And the next moment all was over.
Wing sighed and turned the young soldier on his back, and straightened out his limbs and closed his eyes, placing two pennies upon the lids to keep them down.
While performing these last offices he had several times touched a carbine that lay beside the dead boy.
How he took it up and returned to the spot where Justin Rosenthal lay partly under the burden of the horse.
“Oh, my Colonel! I have been away so long! But I found a dying soldier, moaning for water, before I found the carbine. And I had to minister to his wants, and even receive his last breath and close his eyes, before I could come back to you,” said Wing.

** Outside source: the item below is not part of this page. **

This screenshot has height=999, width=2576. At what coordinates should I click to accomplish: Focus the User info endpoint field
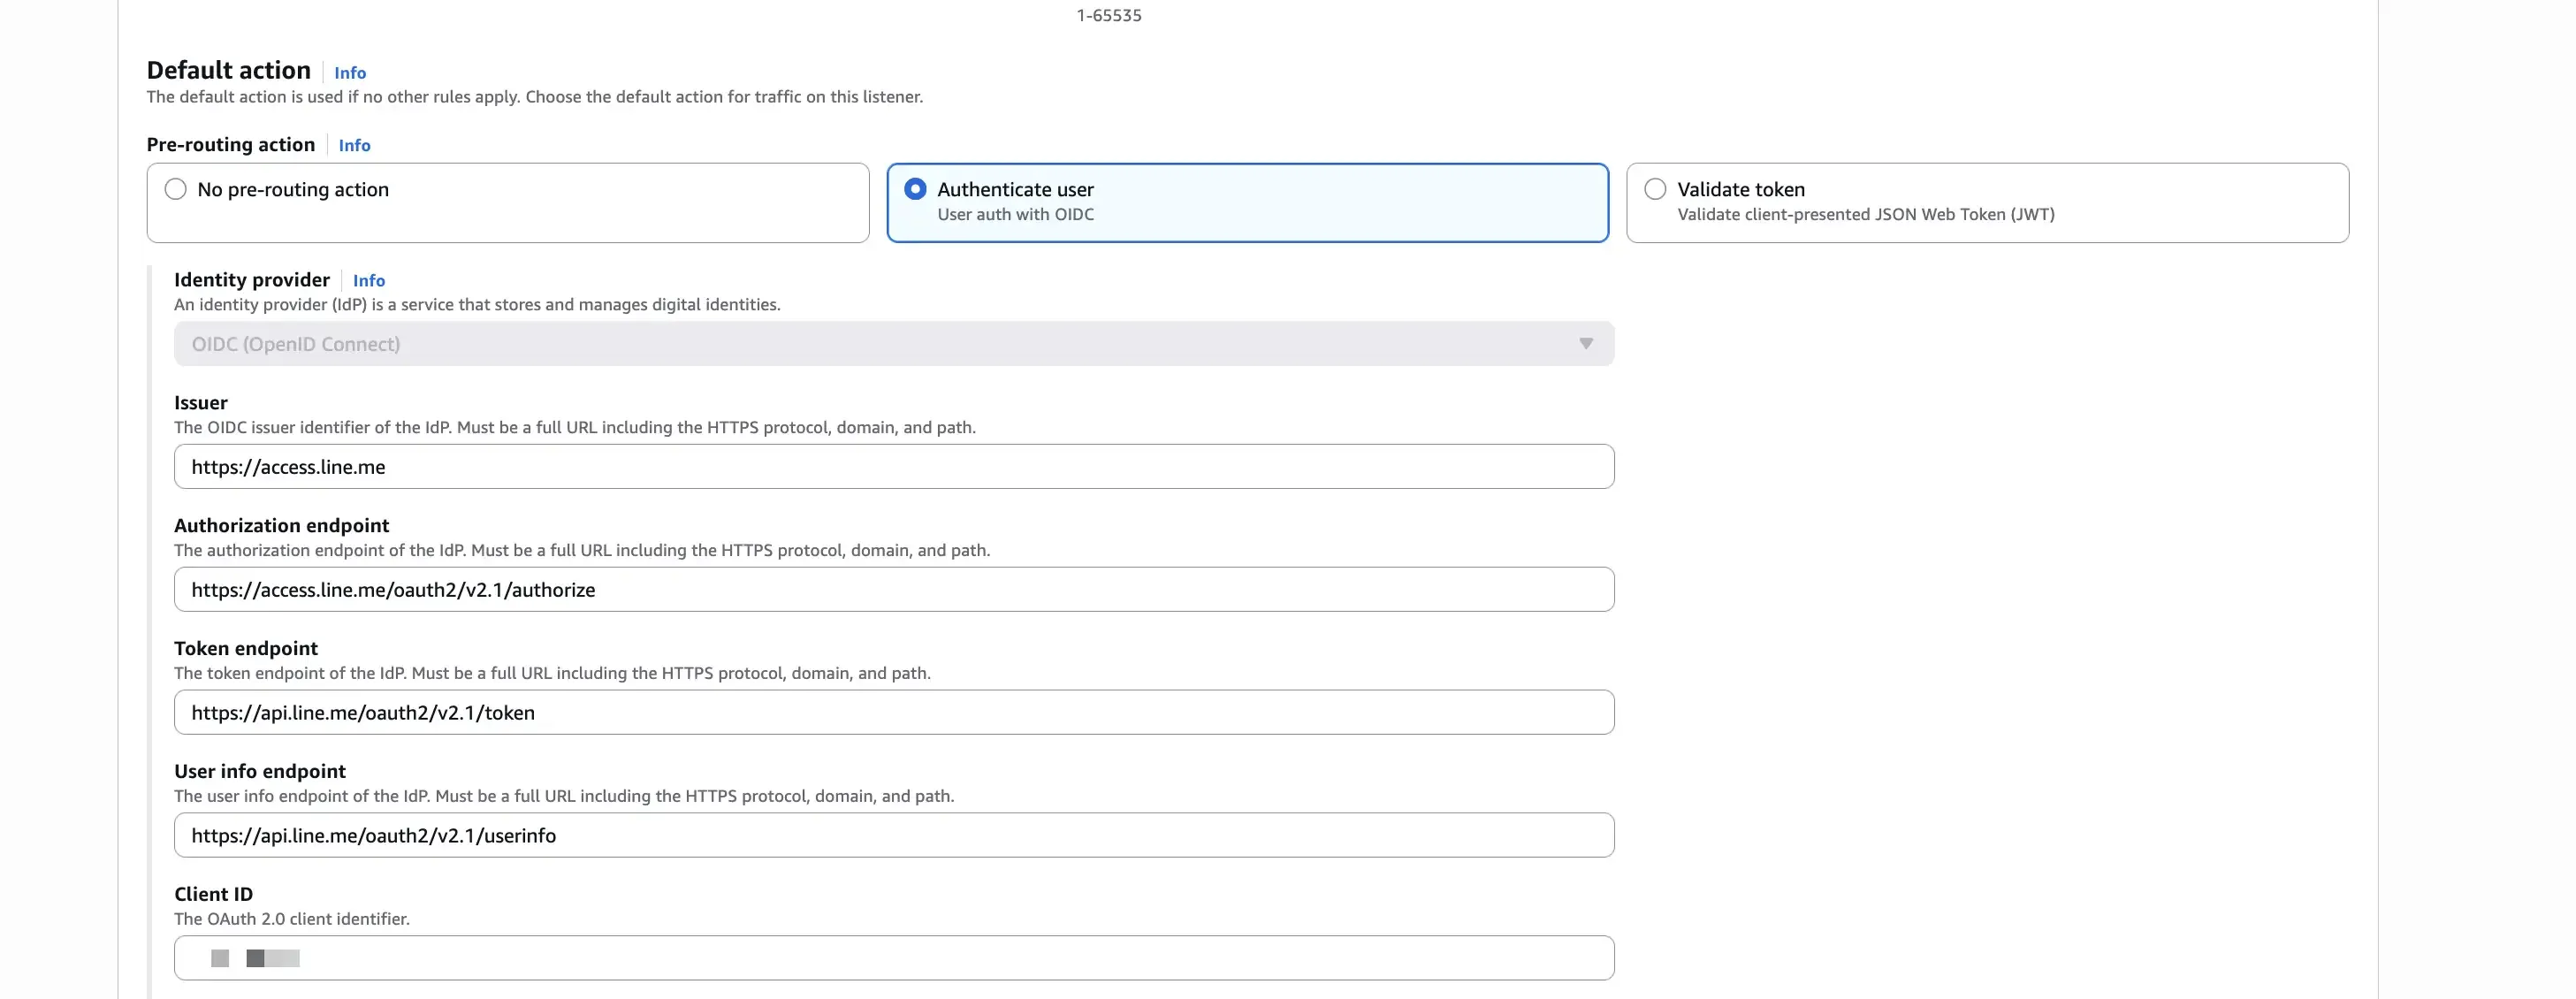[x=893, y=835]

“You were right, my boy. But now the wind has risen a little and blown the fog away. Can you see where to place the end of the carbine so as to raise the weight of the horse from my limbs?”
“Yes, my Colonel, I can,” said Wing, poking the end of the weapon under the body of the horse that lay directly across one of Justin’s limbs, and prying it up a little way.
“There—that is already a great relief. A little higher—raise it a little higher, Wing, and I shall be able to draw my limb from under it and crawl away,” said Justin.
And Wing put forth all his strength, and pryed up the weight, and lifted it clear of the crushed limb beneath it, and held it so, until Justin Rosenthal crawled away.
Then Wing let the dead horse drop to the ground, while he rushed to his colonel.